* [Saved data entries]:
::::

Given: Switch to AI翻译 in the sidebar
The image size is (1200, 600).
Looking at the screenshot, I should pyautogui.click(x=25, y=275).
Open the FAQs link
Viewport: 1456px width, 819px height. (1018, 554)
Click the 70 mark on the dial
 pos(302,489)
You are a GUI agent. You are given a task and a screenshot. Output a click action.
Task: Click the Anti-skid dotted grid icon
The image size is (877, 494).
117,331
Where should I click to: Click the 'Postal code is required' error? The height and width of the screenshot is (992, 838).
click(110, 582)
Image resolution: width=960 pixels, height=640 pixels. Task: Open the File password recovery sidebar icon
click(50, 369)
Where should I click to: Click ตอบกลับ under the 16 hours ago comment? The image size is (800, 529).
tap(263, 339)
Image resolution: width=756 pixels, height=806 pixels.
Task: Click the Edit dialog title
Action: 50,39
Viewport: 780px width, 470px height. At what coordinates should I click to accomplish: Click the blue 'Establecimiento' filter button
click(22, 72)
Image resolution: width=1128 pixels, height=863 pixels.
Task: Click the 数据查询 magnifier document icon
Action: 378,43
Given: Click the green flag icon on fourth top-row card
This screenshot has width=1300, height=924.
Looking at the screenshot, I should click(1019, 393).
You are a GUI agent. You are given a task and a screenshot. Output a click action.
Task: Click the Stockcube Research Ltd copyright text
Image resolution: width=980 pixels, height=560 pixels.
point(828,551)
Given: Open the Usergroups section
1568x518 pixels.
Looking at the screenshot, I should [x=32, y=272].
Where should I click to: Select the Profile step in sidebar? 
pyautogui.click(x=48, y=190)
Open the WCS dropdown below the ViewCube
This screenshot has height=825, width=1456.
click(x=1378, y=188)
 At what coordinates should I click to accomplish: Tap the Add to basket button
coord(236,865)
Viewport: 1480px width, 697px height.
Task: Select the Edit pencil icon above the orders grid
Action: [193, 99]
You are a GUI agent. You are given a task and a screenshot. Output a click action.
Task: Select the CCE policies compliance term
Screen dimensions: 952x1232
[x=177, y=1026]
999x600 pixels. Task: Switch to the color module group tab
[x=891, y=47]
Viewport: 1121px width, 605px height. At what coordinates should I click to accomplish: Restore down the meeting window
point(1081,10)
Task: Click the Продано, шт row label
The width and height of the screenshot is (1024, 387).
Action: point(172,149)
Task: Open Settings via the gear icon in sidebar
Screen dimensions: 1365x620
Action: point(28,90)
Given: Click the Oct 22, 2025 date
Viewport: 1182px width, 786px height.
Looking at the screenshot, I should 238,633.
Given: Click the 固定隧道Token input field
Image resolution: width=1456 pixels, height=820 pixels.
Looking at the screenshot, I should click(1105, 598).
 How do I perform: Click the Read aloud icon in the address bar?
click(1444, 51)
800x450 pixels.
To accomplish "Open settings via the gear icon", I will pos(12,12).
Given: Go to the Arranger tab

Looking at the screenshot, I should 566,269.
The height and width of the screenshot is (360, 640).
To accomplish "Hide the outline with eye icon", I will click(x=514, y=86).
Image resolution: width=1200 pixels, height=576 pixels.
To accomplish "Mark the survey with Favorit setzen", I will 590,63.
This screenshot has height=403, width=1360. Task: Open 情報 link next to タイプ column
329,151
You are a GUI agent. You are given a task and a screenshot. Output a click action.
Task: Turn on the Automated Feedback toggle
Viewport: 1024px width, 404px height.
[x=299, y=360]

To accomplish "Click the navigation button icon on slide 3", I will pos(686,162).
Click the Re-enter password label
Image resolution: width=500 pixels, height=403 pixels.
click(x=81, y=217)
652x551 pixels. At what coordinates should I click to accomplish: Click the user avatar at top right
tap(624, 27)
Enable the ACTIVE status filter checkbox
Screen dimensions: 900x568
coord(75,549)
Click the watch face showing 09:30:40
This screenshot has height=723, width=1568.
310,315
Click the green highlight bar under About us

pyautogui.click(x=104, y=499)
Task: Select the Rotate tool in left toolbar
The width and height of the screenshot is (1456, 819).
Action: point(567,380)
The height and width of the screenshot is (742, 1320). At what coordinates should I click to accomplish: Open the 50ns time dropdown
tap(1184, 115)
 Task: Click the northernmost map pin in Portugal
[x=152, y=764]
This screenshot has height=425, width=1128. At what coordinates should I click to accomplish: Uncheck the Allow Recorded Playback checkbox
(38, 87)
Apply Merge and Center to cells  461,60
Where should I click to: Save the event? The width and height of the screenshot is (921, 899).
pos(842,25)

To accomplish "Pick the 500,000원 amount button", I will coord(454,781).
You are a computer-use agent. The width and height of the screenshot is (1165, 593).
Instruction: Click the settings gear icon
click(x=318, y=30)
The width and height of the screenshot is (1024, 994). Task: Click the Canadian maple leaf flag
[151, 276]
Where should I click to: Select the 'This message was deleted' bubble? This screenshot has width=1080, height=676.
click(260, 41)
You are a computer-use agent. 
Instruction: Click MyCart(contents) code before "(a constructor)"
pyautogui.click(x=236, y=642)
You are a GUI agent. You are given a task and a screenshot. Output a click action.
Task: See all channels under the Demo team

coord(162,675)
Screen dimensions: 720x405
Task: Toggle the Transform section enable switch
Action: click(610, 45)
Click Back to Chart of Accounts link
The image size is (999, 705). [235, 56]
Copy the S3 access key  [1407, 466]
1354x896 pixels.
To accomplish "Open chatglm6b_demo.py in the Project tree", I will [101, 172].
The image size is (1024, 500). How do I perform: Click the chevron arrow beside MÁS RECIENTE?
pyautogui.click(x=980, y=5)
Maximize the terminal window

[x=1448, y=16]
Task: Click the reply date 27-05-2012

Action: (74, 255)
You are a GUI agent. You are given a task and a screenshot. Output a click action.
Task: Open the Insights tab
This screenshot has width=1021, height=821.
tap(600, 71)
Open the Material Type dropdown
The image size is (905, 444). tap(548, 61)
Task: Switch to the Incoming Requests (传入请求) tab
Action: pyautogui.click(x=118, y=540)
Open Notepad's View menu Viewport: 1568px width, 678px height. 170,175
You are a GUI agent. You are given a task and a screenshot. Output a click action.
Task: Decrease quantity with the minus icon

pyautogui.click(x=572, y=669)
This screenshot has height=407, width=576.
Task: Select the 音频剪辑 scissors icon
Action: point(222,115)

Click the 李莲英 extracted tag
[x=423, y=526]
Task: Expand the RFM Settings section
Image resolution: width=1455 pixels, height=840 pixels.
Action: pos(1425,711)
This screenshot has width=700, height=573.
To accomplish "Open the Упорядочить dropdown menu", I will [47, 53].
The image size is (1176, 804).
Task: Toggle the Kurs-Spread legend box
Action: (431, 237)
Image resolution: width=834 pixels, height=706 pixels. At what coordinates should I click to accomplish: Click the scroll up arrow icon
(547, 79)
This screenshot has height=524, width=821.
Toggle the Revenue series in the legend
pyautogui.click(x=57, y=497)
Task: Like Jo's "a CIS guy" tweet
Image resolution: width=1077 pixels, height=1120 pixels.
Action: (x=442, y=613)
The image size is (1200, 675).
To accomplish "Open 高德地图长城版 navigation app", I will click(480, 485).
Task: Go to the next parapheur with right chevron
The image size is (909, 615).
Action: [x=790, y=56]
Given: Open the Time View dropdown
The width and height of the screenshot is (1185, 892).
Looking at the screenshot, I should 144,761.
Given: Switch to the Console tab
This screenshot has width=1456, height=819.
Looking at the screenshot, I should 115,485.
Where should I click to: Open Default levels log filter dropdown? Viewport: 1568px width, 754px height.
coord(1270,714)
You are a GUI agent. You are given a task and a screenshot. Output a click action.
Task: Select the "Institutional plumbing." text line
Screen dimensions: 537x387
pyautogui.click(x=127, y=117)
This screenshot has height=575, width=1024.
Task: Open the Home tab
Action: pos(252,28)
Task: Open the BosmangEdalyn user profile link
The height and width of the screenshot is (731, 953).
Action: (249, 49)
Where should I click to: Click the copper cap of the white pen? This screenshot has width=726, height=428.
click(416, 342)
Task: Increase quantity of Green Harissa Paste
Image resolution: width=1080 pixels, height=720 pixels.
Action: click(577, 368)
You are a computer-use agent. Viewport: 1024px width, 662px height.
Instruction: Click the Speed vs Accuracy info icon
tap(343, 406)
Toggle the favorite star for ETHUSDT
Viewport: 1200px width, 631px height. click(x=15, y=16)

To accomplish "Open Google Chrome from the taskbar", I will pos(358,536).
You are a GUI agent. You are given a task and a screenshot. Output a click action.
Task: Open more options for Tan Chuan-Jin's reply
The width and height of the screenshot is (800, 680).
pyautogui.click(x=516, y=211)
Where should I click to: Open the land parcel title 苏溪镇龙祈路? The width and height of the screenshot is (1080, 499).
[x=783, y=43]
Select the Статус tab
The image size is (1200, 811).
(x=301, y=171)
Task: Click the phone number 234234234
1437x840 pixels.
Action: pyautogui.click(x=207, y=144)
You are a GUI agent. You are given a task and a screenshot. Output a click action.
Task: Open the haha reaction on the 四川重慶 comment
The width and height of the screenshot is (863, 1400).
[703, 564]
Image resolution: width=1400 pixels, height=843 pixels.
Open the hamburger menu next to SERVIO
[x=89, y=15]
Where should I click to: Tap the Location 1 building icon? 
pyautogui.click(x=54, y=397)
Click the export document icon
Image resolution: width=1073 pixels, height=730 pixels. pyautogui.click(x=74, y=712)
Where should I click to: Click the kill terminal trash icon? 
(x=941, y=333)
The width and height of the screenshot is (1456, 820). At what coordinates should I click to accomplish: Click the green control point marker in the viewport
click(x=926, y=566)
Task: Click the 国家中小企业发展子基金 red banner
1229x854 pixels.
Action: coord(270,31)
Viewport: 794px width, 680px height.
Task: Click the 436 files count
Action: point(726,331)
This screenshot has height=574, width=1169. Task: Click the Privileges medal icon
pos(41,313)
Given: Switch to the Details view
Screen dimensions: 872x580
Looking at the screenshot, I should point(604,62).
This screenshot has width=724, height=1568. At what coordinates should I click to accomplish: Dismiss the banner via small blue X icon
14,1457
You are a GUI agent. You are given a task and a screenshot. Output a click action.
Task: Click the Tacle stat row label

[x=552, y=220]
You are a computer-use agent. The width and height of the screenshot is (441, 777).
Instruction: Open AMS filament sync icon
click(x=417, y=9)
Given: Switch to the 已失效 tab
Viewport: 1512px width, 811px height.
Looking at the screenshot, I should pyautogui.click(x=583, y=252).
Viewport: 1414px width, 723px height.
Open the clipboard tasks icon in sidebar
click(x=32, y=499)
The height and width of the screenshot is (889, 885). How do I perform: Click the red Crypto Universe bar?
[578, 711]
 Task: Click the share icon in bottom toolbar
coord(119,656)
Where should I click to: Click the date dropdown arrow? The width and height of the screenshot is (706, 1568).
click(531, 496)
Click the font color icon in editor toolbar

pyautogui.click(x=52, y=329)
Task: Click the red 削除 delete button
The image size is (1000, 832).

::::

Go to the line with "Task: Click the Tacle stat row label" in the entries above and repeat every line from there through the line with "Viewport: 1414px width, 723px height.", exactly and with no other text.

Task: Click the Tacle stat row label

[x=552, y=220]
You are a computer-use agent. The width and height of the screenshot is (441, 777).
Instruction: Open AMS filament sync icon
click(x=417, y=9)
Given: Switch to the 已失效 tab
Viewport: 1512px width, 811px height.
Looking at the screenshot, I should pyautogui.click(x=583, y=252).
Viewport: 1414px width, 723px height.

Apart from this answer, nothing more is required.